● 本文
_____

日本のタラソテラピー施設④

「ザ・テラスクラブ アットブセナ」
~沖縄県名護市~
「2000年九州・沖縄サミット」のメイン会場となった万国津梁館、部瀬名(ブセナ)岬に立地するザ・テラスクラブ アットブセナは、沖縄初の屋外型タラソテラピー施設を有するホテルとして2011年にオープンした。海(タラソ)の恵み、島の恵みを提供するホテルを前面にし、タラソテラピープログラムを中心にヨガ、ストレッチ、ノルディックウォークなどの運動や各種スパメニューを取り揃え、沖縄の食材とバランス配慮によるトータルヘルスプロモーション、ウェルネスをコンセプトとした「健康と美の再生」を提案している。
タラソ施設としてまず目を引くのは、沖縄のホテルでは唯一の屋外型多機能海水温水プールである。ホテル名の由来ともなる部瀬名岬の沖合で汲み上げられた新鮮な海水を用い、33℃と36℃に設定された2つのゾーンに交互に浸かることで身体に温熱の刺激を与え、新陳代謝を促進する。本格的な水流ゾーンやジェットバス機能を備え、運動効果やマッサージ効果が期待できる。アットブセナに宿泊する顧客は滞在中は何度でも利用可能となっている。

「タラソバイオツアー」
タラソプール、中東式の蒸気サウナ室「ハマム」、ミクロの海水粒子が放出される休息室「エアロゾルナッピング」の順で専任のインストラクターのガイドで回ることにより、代謝活性と鎮静のセットで交感神経と副交感神経を刺激するプログラムを有する。本格的なタラソテラピーを目当てとした宿泊層、リピーターも徐々に増えているとのことである。

_____

● 利用できるデータ
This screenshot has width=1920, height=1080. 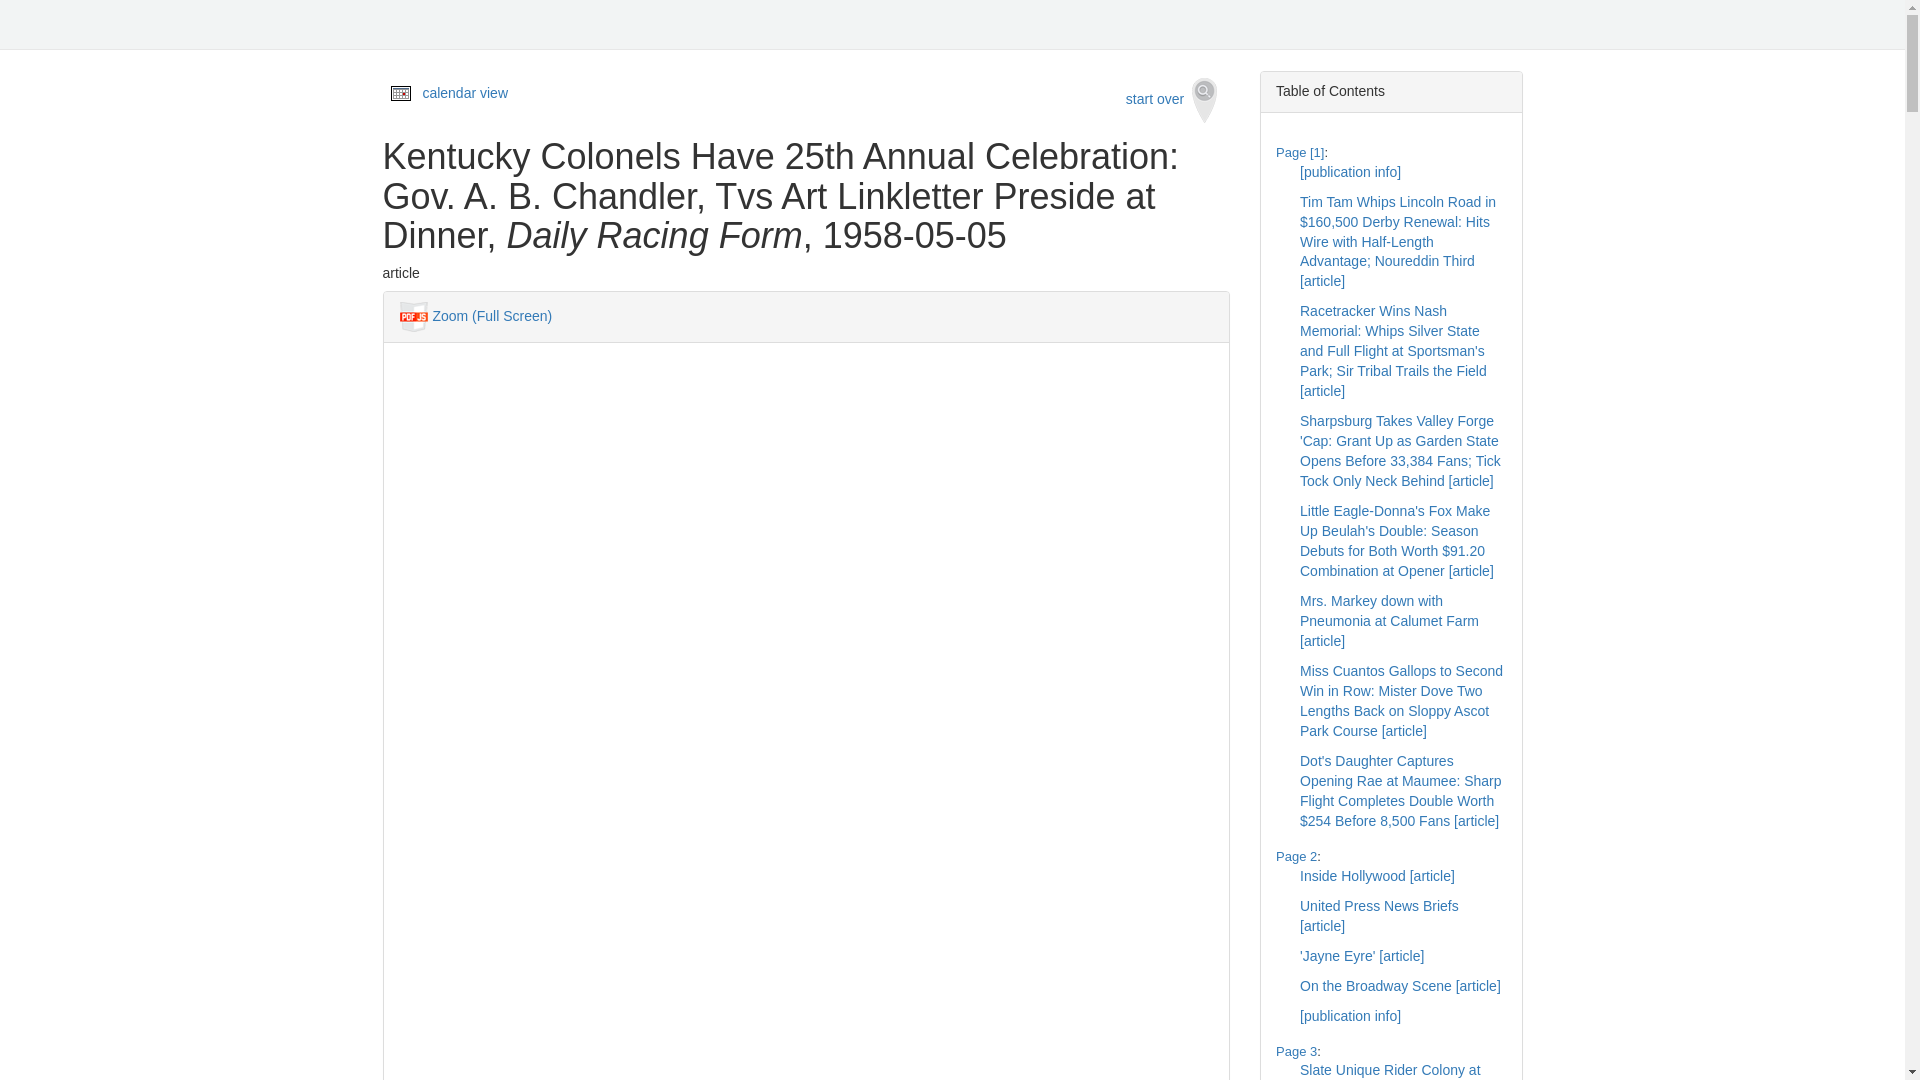 What do you see at coordinates (1296, 856) in the screenshot?
I see `Page 2` at bounding box center [1296, 856]. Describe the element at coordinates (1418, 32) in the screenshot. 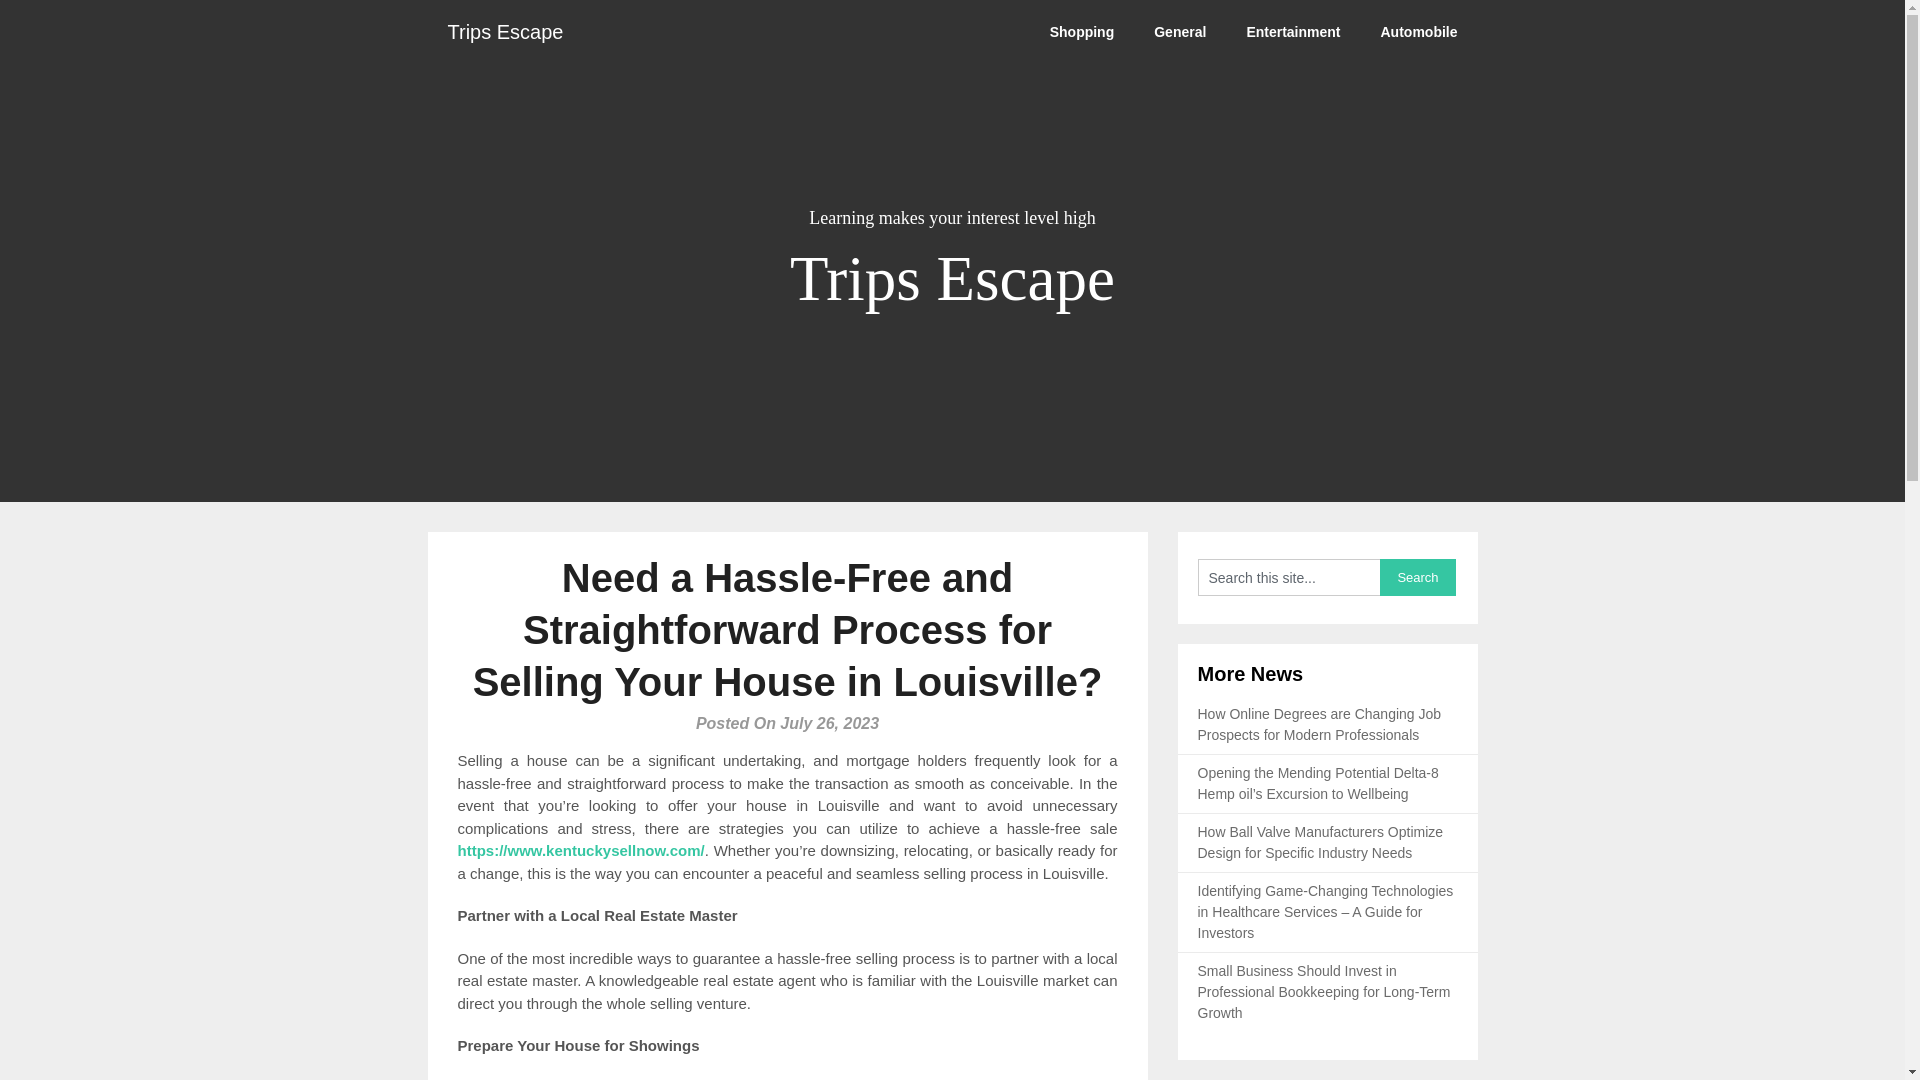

_____

● やること一覧
• a. 本文のうち、「タラソ施設としてまず目を引く」から始まって「度でも利用可能となっている。」で終わる部分を、一字も変えずに書き写すこと。
• b. ザ・テラスクラブ アットブセナのタラソテラピーを紹介する文章を、その最後の文の次から書き進めること。

● 解答
• a.
タラソ施設としてまず目を引くのは、沖縄のホテルでは唯一の屋外型多機能海水温水プールである。ホテル名の由来ともなる部瀬名岬の沖合で汲み上げられた新鮮な海水を用い、33℃と36℃に設定された2つのゾーンに交互に浸かることで身体に温熱の刺激を与え、新陳代謝を促進する。本格的な水流ゾーンやジェットバス機能を備え、運動効果やマッサージ効果が期待できる。アットブセナに宿泊する顧客は滞在中は何度でも利用可能となっている。

• b.
2015年、琉球大学ヘルスツーリズム研究分野との共同で、滞在型ウェルネスプログラム利用者を対象にタラソテラピーのエビデンス検証が同ホテルで実施された。主観的心理評価ビジュアルアナログスケール(VAS)を採用し、タラソバイオツアーを含む宿泊前と宿泊後の変化を調べた結果、『身体のこり(肩・腰)』『疲労度』『ストレス度』『肌の状態』の4項目すべてにおいて改善の方向への有意な変化が認められた(成人58名;男性19名、女性39名、平均年齢44.0歳)。一定数のサンプルによるタラソテラピーの健康回復・維持・増進効果が実証されたことで、学会研究発表もなされている(図1)。

沖縄の亜熱帯海洋性気候の特徴を活かしたタラソテラピー(海洋療法)が体験できる宿泊施設として、富裕層向け会員誌に『沖縄ヘルスツーリズム~健やかな心身を取り戻す旅~』として特集されるなど、海洋性の沖縄食材をアレンジして魅力を創出する美と健康の食養生法(スパキュイジーヌ)など食、運動、休養、癒しのトータルが揃うリゾート型ヘルスツーリズムのモデル的存在ともいえよう。ここでは忙しい現代人が日常から解放されて、ふと立ち止まるきっかけ、自分の体に向き合う、内なる自分と対話をする時間を生み出し、人生の基盤としての健康に気づくきっかけを提供することが最大のおみやげとなるであろう。

琉球大学ヘルスツーリズム分野
ウェルネス研究プラットホーム
文責:荒川 雅志

 タラソバイオプール・ウェルネスアットブセナ荒川雅志 アルゴテラピー@アットブセナ
 ハマム・@アットブセナ エアロゾルナッピング@アットブセナ
 フォルトゥーナ2015タラソテラピー荒川雅志s 図1.タラソテラピーのエビデンス(図師里佳、荒川雅志2015)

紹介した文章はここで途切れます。